The Army institute is both a research enterprise and the principal burn-treatment unit for the entire Defense Department. Part of its mission is to improve battlefield medicine to enhance soldiers' chances of surviving serious wounds. Surgeons from Col. Holcomb's unit rotate in and out of Iraq to help provide emergency treatment and to speed the transfer of badly injured soldiers back to the 450-bed Brooke Army Medical Center in San Antonio.
During the Vietnam War, it often took a few weeks for a wounded soldier to make it from the battlefield to that hospital, says Col. Holcomb. From Iraq, it typically takes three days.
Many of the gravest wounds involve severe burns caused by booby traps, grenades and other so-called improvised explosive devices. Doctors are also starting a test of whether a cell's matrix will speed the healing of parts of the body from which healthy skin is removed for grafting onto burn wounds.
Severe hand burns often cost soldiers parts of their fingers. While losing fingers might not seem as debilitating as losing an arm or a leg, "if you can't grab anything, if you can't pick up a pen or a toothbrush, the world is a pretty difficult place," says David Baer, manager of the Army unit's bone and soft-tissue program.
Mr. Baer says the research unit hasn't yet told potential candidates for the finger test about the project, in part for fear of raising false hopes among soldiers desperate for good news.

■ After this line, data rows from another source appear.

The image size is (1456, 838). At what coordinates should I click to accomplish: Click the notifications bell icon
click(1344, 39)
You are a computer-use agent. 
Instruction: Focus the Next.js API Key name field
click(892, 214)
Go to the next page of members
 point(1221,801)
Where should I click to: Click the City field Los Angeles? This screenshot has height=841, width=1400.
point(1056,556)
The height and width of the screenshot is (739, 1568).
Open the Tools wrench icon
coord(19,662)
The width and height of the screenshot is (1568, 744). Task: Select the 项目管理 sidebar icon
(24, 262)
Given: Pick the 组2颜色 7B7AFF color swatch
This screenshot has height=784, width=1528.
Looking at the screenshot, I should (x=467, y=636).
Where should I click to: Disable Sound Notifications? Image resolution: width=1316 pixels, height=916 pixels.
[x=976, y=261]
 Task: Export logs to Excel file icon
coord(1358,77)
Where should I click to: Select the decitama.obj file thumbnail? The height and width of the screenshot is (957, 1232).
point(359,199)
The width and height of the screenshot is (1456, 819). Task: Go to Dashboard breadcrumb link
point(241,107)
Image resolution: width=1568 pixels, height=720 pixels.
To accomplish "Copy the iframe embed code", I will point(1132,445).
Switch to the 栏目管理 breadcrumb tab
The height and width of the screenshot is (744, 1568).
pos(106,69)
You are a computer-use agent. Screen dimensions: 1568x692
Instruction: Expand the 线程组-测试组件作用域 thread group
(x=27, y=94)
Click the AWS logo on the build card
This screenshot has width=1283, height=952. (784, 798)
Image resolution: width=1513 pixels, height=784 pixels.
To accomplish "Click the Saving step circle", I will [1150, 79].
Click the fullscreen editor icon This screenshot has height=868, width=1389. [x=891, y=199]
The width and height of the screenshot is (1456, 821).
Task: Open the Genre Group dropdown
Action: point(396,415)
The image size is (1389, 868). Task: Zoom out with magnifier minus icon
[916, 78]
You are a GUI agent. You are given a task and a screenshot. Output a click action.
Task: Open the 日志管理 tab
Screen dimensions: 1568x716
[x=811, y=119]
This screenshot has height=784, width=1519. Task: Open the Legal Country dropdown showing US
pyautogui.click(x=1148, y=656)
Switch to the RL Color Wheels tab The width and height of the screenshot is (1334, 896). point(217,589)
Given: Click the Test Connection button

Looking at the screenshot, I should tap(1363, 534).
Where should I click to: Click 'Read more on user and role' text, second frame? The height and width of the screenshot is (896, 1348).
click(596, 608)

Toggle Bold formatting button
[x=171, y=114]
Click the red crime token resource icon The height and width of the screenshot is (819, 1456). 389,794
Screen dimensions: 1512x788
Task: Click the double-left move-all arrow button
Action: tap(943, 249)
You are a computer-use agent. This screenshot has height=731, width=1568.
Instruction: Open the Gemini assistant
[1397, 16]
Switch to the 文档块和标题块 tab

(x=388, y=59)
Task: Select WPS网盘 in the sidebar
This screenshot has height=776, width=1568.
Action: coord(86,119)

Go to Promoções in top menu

In the test, which is expected to begin late this spring, surgeons will reopen the skin around what's left of the soldiers’ fingers. Matrix will be applied three times a week for at least two weeks. During each application, researchers will look for new tissue and for complications. If any fingers get longer, researchers will measure them for sensitivity, test hand function, and X-ray them to check for bone growth. If no problems arise in the first five soldiers, the doctors will treat five more, then assess the procedure thoroughly. They hope to know within a couple of months after treatment begins whether it works.
No one expects the treatment will regrow complete fingers, with joints, knuckles and fingernails. "We'd love to see bone," says Mr. Baer, "but we don't know." The hope is for maybe an inch of soft tissue, with blood vessels and nerves, that soldiers can pinch their thumbs against and restore some function.
Mr. Spievack's experience is one anecdote. Injuries to the soldiers' fingers are much more severe. There is no guarantee it will work. Dr. Badylak says. But without any new tissue, the hands of some injured soldiers are like paddles—they can't write with a pencil, zip their pants or eat with a fork.
"The opposable thumb is what makes us human," says Col. Holcomb. "To an 18-year-old with no fingers, this would be a life-changing event."